Mont Saint-Michel

History

The Wonder of the West

Mont Saint Michel is one of the mediaeval West's major legacies of its sacred history. Dedicated to Saint Michel in 708 following some miraculous visitations, in 966 it was entrusted by the Duke of Normandy to the Benedictine monks who made the island one of the most important places of pilgrimage in the Christian world, by building on the legend of the founding bishop, Aubert. The monks set about a superhuman construction programme with the works continuing without interruption from the year 1000 to the beginning of the 16th century.

Thus the visitor will gain a comprehensive picture of mediaeval architecture as he explores its many buildings, squeezed on to the tip of the rock. Mont Saint Michel was also an impregnable fortress. Its heroic resistance to the English during the Hundred Years War earned it a symbolic place in the national psyche. The ramparts enclosing the village and the abbey fortifications bear witness to this powerful role. After the conversion of the abbey from the Revolution until 1863, yhr monastery, designated an historic monument in 1874, underwent mmajor restoration work. These works enable visitors to enjoy once again the splendour of a building that men in the Middle Ages saw as the image of Holy Jerusalem on earth.

Architecture

Mediaeval architecture

The abbey of Mont Saint Michel offers a complete overview of mediaeval architecture.

Pre-Romanesque architecture is represented by the church of Notre-Dame-sous-Terre, 10th century, where traditional Romanesque features can still be seen. Very thick walls constructed of small rubblestone and Norman arches (a semi-circular arch, a revival of the Roman style) clad in flat brick. The 11th century offers Romanesque volumes at their fullest in the crypts of the transept and the south side of the nave of the church. The masonry facings are meticulously laid out, in a regular pattern with fine jointing.

The 12th century sought a lighter style of construction and used the pointed arch in the lower north side of the nave. In the Ambulatory (In French "Promenoir", where the monks and laymen could walk), the architects conceived vaults rising over a skeleton of diagonal arches. This innovation was to lead to the birth of the Gothic style. The new process permitted the massive and thick Romanesque vaultings to be replaced by a delicate vaulted structure supported by arches. Since the weight was thus distributed over pillars, larger and larger openings could be made in the walls. The first floor of the Merveille, dating from the 13th century, demonstrates the mastery of this system of construction.

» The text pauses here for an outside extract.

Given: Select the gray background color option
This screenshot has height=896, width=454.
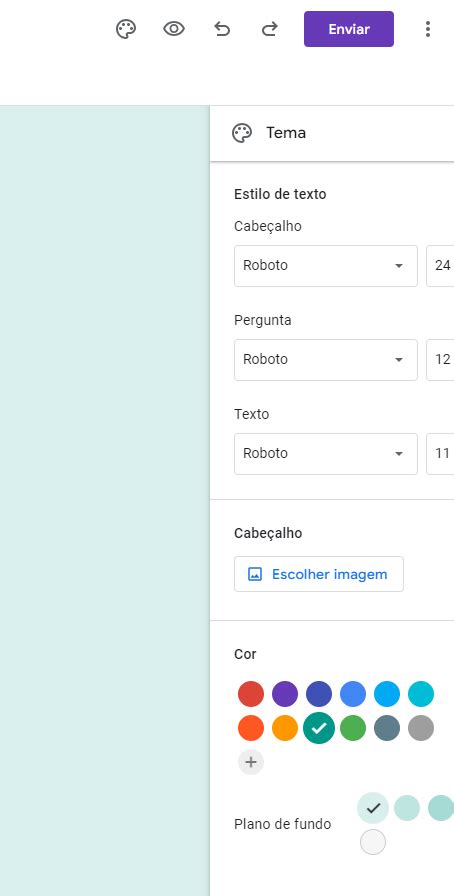Looking at the screenshot, I should pos(373,842).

The flamboyant (Refers to the late Gothic period which flavoured decorative curves and reverse curves resembling flames) style 15th century chancel expresses the culmination of Cothis architecture. Since the vaulting rests on fine pillars, supported on the outside by majestic flying buttresses, the sanctuary could be transformed into a space bathed in light.

Saint Michel

Saint Michel of the summits

The Mount, dedicated to Saint Michel in 708, was, with Mount Gargan in Southern Italy, one of the principal places of worship consecrated to the archangel in the West. Devotion to Saint Michel had very special significance in mediaeval religious life.

The archangel Michael had three tasks - he weighed souls in order to separate them into the elect and the damned, he led them to heaven protecting them against lurking demons and lastly, he guarded the gates of Paradise. Thus peaks close to heaven, such as Saint Michel de l'Aiguilhe in Puy and Saint Michel de Cuxa in the Pyrenees, were often consecrated to him, and high chapels above the entrances to a number of important churches were dedicated to him, like Tournus, Vezelay and Saint Benoit sur Loire.

In the 15th century, worship of the archangel acquired a new importance with the creation of the Order of Saint Michel. The 19th century rediscovered the Middle Ages, as the Fremier statue, erected on the top of the spire in 1897, bears witness.